“Will you gentlemen be good enough to come to breakfast?”
It was Mrs. Anderson, standing in the boathouse door.
Too excited to respond immediately, Andy continued:
“Why did he make such a light engine, if it was for use on a boat?”
“Well, here’s the idea,” explained the captain, nodding to his wife. “Your uncle lived here nearly ten years. Finally he had to take to boating. But he hadn’t any more use for a sailboat than I have for a power-boat. So he rigged up a gasoline engine and a screw on an old hull, and began runnin’ aground on every bar in the river. That’s when I had the laugh on him, because I knew the channels. At last he got mad. And one day, he figured out the aero-catamaran.
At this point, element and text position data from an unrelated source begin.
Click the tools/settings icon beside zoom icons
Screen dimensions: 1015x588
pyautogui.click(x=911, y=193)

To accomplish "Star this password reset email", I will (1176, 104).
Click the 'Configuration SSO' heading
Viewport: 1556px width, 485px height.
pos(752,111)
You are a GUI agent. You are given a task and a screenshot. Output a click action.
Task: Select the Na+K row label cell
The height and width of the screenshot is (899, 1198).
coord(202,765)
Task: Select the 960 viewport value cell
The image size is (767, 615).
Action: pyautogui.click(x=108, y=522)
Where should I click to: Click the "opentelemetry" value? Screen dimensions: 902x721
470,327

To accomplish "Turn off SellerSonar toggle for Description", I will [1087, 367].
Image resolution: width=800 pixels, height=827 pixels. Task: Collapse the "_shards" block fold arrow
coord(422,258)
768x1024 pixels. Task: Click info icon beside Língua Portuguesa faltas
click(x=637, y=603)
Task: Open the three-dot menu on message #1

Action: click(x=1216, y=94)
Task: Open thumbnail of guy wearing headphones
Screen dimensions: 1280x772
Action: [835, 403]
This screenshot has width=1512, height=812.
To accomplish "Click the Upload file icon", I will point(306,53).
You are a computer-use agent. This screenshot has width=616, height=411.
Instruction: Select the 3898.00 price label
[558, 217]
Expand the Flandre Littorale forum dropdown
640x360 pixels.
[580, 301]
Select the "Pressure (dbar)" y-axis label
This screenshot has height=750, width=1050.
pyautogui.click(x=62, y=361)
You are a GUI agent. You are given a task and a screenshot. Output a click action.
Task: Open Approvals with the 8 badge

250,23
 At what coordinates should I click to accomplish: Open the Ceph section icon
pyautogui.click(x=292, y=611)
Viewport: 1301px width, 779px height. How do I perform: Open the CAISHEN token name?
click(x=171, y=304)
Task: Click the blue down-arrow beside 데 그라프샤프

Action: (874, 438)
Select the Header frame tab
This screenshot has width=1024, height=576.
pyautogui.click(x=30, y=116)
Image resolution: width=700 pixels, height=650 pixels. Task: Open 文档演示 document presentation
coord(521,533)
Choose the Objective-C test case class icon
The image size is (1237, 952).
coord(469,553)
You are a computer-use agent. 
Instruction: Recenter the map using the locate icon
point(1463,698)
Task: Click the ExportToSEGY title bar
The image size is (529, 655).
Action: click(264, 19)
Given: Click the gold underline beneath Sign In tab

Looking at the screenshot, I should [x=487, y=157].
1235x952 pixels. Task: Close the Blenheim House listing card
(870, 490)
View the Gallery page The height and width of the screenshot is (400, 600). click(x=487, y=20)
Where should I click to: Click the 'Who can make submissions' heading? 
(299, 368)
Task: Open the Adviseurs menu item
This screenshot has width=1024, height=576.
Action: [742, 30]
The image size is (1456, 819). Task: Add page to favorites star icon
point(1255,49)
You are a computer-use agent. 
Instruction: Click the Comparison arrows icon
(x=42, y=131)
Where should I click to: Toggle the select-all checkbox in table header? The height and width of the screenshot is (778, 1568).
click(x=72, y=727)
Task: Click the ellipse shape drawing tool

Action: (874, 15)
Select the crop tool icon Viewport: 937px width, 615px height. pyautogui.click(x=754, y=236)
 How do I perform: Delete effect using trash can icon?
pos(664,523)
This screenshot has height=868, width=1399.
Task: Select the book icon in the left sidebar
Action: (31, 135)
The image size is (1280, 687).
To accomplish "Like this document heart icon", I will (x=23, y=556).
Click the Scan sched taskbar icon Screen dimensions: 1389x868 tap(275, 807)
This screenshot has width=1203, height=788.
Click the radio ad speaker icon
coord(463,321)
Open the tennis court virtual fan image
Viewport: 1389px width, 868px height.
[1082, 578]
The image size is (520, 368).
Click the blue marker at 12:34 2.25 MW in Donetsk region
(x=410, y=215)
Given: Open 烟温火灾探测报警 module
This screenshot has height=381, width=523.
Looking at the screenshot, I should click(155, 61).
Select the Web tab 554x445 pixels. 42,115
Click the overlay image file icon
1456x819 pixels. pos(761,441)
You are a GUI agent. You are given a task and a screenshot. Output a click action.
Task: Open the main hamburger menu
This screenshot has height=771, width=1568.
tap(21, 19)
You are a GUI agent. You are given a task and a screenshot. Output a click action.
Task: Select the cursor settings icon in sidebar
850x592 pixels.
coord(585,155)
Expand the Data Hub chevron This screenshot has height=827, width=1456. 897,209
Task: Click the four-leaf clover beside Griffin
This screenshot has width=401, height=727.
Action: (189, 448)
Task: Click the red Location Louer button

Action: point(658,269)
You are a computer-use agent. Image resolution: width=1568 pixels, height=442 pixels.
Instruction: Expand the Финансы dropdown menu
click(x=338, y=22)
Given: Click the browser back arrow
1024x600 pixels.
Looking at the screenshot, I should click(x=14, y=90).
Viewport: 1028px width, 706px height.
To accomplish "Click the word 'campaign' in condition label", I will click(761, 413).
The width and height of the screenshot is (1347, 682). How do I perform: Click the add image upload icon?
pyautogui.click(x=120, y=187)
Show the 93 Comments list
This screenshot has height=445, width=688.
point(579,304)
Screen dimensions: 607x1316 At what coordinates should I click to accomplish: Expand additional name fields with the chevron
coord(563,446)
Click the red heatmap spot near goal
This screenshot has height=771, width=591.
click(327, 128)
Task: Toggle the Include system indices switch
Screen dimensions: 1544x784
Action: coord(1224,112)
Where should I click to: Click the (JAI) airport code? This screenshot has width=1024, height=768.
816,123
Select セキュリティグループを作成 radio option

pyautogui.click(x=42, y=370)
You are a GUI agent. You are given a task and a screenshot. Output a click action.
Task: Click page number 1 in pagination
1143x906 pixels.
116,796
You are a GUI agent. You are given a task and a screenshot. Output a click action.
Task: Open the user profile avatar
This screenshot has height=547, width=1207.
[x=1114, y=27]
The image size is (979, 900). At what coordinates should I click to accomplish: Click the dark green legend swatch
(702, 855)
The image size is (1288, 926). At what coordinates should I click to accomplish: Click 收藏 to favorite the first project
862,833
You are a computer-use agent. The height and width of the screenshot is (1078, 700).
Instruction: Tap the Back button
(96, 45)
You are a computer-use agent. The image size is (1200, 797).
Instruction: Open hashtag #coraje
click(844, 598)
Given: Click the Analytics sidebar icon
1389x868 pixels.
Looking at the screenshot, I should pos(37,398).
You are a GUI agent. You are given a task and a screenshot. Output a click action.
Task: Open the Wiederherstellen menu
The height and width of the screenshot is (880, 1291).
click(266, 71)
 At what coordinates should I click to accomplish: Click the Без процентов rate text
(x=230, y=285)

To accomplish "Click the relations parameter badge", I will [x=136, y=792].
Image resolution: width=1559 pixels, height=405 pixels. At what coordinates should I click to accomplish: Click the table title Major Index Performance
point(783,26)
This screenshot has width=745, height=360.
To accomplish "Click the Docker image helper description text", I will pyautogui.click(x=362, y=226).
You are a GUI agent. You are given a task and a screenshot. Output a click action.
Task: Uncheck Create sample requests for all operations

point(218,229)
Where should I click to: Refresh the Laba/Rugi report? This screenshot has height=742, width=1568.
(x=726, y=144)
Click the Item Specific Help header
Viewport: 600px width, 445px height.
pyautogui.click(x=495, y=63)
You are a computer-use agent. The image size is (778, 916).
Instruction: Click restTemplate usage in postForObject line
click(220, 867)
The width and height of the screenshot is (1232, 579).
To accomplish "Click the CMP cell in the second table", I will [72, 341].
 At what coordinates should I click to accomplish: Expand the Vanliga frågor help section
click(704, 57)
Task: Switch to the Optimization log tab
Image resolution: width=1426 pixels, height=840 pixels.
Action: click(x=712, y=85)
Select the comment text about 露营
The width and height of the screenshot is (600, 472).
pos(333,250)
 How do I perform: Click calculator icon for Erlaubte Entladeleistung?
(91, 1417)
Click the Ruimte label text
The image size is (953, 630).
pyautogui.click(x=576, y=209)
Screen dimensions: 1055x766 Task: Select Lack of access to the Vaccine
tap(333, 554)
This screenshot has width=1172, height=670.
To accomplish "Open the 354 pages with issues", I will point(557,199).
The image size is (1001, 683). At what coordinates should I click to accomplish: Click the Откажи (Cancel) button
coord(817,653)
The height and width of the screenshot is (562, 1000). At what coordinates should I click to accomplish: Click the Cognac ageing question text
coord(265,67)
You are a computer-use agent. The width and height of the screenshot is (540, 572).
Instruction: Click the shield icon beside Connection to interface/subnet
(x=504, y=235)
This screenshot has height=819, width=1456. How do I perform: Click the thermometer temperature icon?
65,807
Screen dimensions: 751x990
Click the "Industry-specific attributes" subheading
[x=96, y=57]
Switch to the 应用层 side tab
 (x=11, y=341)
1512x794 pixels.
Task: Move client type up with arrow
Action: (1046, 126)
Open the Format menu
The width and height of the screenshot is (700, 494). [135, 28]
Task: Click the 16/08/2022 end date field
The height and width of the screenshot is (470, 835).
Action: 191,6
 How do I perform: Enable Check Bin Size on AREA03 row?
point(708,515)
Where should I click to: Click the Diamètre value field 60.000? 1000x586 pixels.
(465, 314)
Here’s a plan of it,” added the captain, pointing to a scale drawing on the wall.
“It has air propellers!” was Andy’s immediate exclamation.
“Sure,” said the captain. “And they were all right; they made her hump, too.”
The design showed the two twenty-foot narrow boats (or racing shells) braced together after the manner of East India catamarans. On the crosspieces, which afforded a deck space seven feet wide, a heavier frame was shown. On this, rising something less than a foot above the boat gunwales, rested the engine, from which a shaft extended sternward.
Beginning at the engine, and also extending aft, was another open frame six feet long and seven by seven feet in width and height. Shafted on each top rear corner of this frame was a six-foot propeller connected with the engine shaft by chain drives. In front of the engine the boat braces were decked and here, similar to an automobile steering wheel, was a wheel from which wires extended to the rudder at the stern of each shell.
“Why’d you take her apart?” asked Andy at last, his voice full of unmeant rebuke.